Rafael Gallegos
Ese día le tocaba morirse. O le había tocado.
Siempre fue olvidadizo. Nunca recordó llenar el carro de gasolina, ni sacar plata para los fines de semana, o meter las medias o el cepillo de dientes en su maleta de viajero.
A veces olvidaba peinarse o salía sin zapatos a la calle. Más de una vez se había presentado a su oficina en domingo y sólo aterrizaba a la realidad cotidiana por la voz del vigilante, ya acostumbrado a sus desvaríos rutinarios.

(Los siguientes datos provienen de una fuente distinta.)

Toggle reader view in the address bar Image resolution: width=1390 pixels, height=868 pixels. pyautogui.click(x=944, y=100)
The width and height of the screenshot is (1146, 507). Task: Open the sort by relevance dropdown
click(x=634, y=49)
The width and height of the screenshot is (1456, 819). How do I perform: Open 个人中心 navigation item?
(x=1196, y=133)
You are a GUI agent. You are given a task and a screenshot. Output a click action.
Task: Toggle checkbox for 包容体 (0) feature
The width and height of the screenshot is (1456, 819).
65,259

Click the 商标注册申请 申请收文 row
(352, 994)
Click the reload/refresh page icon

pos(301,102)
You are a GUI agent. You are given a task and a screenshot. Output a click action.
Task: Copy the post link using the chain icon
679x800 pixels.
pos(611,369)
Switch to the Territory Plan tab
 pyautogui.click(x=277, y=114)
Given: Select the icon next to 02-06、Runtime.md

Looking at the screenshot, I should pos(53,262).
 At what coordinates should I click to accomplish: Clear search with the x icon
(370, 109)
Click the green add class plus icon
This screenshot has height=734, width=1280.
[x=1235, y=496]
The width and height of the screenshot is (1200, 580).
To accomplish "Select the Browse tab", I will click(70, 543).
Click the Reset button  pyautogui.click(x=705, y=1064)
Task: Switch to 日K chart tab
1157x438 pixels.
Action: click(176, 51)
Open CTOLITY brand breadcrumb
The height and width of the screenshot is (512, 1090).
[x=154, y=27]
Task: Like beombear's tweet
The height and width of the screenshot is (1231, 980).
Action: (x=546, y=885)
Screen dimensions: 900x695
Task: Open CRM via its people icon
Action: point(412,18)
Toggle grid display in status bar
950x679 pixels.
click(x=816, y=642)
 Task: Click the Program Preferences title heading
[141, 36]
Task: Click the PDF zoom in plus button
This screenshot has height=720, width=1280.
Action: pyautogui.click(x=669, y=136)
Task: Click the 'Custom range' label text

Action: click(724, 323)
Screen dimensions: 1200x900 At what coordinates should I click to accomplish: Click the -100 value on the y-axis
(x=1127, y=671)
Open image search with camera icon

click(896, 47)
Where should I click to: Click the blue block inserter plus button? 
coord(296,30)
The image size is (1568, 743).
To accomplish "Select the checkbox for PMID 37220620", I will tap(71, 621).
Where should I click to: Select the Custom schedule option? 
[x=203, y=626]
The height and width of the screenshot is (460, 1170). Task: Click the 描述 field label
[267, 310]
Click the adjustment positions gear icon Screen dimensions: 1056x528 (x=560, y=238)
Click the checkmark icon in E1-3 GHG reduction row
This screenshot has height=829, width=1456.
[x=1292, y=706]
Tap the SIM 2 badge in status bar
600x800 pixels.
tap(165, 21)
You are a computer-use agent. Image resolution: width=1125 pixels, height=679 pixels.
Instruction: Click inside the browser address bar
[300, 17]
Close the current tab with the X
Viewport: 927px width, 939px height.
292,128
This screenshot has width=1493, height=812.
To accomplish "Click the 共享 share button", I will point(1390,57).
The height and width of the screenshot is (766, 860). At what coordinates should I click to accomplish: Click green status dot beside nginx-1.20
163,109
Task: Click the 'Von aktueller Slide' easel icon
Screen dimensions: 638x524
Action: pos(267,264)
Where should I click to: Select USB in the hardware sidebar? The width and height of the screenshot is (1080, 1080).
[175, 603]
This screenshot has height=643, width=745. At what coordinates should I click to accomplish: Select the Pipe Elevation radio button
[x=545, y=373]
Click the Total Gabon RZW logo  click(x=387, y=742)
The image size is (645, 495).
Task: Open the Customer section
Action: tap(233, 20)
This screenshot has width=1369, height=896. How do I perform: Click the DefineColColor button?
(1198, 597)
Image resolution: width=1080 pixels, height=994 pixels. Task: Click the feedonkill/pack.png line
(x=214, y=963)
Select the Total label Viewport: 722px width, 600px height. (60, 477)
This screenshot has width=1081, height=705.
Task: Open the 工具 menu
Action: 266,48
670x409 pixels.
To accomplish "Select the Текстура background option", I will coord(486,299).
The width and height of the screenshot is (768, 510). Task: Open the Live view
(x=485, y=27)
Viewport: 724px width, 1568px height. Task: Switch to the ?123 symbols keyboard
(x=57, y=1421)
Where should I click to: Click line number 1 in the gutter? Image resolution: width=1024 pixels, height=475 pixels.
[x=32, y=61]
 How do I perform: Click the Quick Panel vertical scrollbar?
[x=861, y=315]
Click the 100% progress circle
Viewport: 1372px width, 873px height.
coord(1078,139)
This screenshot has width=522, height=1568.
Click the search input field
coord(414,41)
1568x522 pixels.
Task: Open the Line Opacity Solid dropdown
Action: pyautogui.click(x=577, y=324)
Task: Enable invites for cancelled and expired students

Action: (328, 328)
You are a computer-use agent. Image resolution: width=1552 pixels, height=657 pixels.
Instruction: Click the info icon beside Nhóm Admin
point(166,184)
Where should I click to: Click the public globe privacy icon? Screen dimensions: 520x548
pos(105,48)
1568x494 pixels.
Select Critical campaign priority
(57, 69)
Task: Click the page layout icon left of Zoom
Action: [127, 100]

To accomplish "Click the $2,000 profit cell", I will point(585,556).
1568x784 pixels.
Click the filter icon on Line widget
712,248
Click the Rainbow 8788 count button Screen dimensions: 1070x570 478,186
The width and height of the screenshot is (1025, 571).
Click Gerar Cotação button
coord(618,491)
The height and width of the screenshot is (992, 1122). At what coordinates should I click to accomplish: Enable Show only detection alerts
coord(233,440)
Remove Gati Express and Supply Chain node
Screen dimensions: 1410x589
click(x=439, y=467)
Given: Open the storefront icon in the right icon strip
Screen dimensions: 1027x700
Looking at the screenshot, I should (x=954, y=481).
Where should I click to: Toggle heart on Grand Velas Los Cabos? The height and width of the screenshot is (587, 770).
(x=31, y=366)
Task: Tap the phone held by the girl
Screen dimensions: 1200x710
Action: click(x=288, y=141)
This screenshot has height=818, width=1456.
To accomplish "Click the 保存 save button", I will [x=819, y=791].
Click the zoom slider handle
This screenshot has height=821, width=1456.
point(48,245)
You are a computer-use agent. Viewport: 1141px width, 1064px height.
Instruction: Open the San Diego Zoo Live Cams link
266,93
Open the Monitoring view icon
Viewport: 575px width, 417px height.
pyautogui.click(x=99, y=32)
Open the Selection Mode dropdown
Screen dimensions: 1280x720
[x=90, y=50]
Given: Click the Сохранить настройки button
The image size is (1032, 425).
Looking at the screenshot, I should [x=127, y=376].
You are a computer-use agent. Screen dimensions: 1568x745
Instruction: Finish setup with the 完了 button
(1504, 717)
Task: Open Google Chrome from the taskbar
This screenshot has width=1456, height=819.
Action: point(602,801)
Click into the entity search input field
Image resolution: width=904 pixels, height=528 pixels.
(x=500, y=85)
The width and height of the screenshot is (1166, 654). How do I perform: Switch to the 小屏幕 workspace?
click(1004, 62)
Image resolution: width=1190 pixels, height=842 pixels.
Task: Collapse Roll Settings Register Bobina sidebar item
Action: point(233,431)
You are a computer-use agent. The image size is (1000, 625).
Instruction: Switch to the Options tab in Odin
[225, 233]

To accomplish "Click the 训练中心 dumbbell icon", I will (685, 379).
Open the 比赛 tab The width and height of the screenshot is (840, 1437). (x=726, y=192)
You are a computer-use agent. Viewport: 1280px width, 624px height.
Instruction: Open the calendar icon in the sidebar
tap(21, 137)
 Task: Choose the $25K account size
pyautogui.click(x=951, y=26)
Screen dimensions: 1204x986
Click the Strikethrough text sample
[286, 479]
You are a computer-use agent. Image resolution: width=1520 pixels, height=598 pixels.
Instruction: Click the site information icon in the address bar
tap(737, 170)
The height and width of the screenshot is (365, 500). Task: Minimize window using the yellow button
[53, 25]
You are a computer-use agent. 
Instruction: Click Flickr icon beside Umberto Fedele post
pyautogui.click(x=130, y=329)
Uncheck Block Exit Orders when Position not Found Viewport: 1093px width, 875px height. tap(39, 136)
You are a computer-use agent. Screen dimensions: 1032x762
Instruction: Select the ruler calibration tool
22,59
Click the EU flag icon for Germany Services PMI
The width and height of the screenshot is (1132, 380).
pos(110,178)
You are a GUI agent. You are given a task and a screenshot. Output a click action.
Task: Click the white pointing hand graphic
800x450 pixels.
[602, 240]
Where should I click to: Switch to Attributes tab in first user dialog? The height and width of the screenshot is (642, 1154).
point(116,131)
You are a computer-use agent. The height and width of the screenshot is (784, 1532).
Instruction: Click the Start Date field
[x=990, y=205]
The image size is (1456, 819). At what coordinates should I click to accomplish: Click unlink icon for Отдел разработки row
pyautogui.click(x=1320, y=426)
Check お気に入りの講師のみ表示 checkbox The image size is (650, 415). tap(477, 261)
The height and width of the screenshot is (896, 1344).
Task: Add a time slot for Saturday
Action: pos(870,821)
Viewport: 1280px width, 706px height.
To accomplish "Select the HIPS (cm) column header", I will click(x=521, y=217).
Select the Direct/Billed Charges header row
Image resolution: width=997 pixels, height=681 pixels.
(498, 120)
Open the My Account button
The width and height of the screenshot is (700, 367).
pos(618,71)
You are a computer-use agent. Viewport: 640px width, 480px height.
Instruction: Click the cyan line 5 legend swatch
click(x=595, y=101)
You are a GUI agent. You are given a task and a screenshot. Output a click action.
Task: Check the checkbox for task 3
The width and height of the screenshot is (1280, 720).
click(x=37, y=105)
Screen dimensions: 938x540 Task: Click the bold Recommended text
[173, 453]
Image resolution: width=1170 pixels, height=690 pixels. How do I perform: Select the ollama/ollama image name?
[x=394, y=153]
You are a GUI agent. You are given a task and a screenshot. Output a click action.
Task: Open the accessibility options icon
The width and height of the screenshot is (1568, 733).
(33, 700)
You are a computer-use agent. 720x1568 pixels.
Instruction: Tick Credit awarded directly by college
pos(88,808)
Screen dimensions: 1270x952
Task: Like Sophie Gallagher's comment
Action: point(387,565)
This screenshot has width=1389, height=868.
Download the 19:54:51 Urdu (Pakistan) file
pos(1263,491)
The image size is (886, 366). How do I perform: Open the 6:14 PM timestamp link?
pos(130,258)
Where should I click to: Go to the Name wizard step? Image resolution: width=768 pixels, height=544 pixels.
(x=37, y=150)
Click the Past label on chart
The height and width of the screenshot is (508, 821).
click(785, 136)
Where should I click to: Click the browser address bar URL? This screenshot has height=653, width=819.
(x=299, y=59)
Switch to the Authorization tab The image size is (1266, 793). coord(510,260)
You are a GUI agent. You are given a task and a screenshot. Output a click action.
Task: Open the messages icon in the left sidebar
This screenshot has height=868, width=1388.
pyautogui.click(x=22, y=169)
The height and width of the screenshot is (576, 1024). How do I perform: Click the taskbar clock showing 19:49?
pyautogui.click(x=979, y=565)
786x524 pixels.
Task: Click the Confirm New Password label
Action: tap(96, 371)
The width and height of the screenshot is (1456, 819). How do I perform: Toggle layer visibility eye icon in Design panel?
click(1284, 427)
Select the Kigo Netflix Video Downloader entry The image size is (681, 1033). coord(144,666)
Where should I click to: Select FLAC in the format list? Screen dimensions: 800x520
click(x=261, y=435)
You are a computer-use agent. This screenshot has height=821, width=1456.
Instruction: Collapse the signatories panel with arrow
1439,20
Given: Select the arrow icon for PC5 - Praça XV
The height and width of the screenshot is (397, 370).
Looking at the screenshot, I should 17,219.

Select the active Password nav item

- Sr. Domínguez, hoy es domingo - le decía.
- Ah caramba, contestaba Domínguez - y sin decir nada más, retomaba el camino hacia su casa.
Le había tocado morirse; pero de manera increíble, lo olvidó. Y más infinitamente inverosímil fue que La Muerte, la puntual e infalible Muerte, por uno de esos aislados e indescifrables fenómenos que ocurren cada cinco o seis ciclos astrales, se había perdido buscándolo. Sí, se había perdido. Domínguez, agente viajero, estaba en San Carlos cuando La Muerte fue a buscarlo a Caracas y en San Fernando de Apure cuando fue a buscarlo a San Carlos y en Caracas cuando esta llegó a San Fernando de Apure.
Veinticuatro horas de búsqueda infructuosa y, de paso, el subconsciente de Domínguez - para variar - había olvidado la cita, mas no así su organismo. Ya su boca se abría y se hinchaban las vísceras y comenzaba a despachar a su alrededor una fetidez que lo dejaba sólo en todos los sitios.
Ante los inequívocos signos, cayó en cuenta.
- Ah caramba, se me olvidó morirme - se dijo.
E inmediatamente Domínguez, olvidadizo pero cumplidor, comenzó a buscar a La Muerte para poner finiquito.
Fue al telégrafo, aunque no sabía a dónde se enviaban los telegramas a La Muerte. No tuvo necesidad de averiguar la dirección. Llegó al sitio y lo asoló. Ya no sólo era la hediondez, sino también los cachetes que ya se desmoronaban anunciando la calavera.
Caminó la ciudad tratando de toparse con La Muerte. Muchos días, muchas noches. Todo el esfuerzo infructuoso.
Primero se fueron las carnes. Quedó en los huesos. Luego notó que la gente no le huía. Era que ni lo oía ni lo veía. No tardó en darse cuenta de que era un fantasma caminando entre los vivos.
Se acostumbró a andar y hasta a desandar. Un día, obedeciendo a un impulso repentino y como instintivo, decidió saludar a un desconocido. Lo palmeó y este cayó al sitio en el acto.
- Un infarto - voceaban los curiosos.
Más tarde, sin saber como, llegó en un inmenso hospital al cuarto de un moribundo. Sintió de nuevo el extraño impulso. Lo tocó y lo convirtió en cadáver.
“Dos muertos en un rato”, pensó extrañado.
De pronto, encontró a La Muerte frente a frente. Como si jamás la hubiera estado buscando, se aterrorizó.
- Cálmate, no te haré daño, le dijo La Muerte a Domínguez. Vengo a entregarte mis archivos y mis notas. Tú serás mi sustituto. Me di cuenta de este alto designio al perderme, por primera vez en miles de años, cuando en un trabajo de aparente rutina te busqué.
- O sea… ¿usted está diciendo que yo soy La Muerte? - preguntó, atónito, Domínguez.
- Voy a descansar en paz - fue la respuesta de La Muerte jubilada.
POS DATA:
Quien fuera una vez Domínguez nunca dejó de ser olvidadizo y la superpoblación del mundo arreció, llegando a haber asociaciones de moribundos que lo aclamaban al igual que muchos viejitos de cientos de años y accidentados y almas que iban y venían de un famoso túnel viendo una luz infinita y tranquilizadora, que apenas comenzaba a llenarlos de paz, desaparecía haciéndolos aterrizar nuevamente en su cruda realidad terrestre.
Domínguez escuchaba las aclamaciones y se apenaba y anotaba rigurosamente en una agenda que a veces olvidaba revisar, o peor aún, que a veces olvidaba que tenía.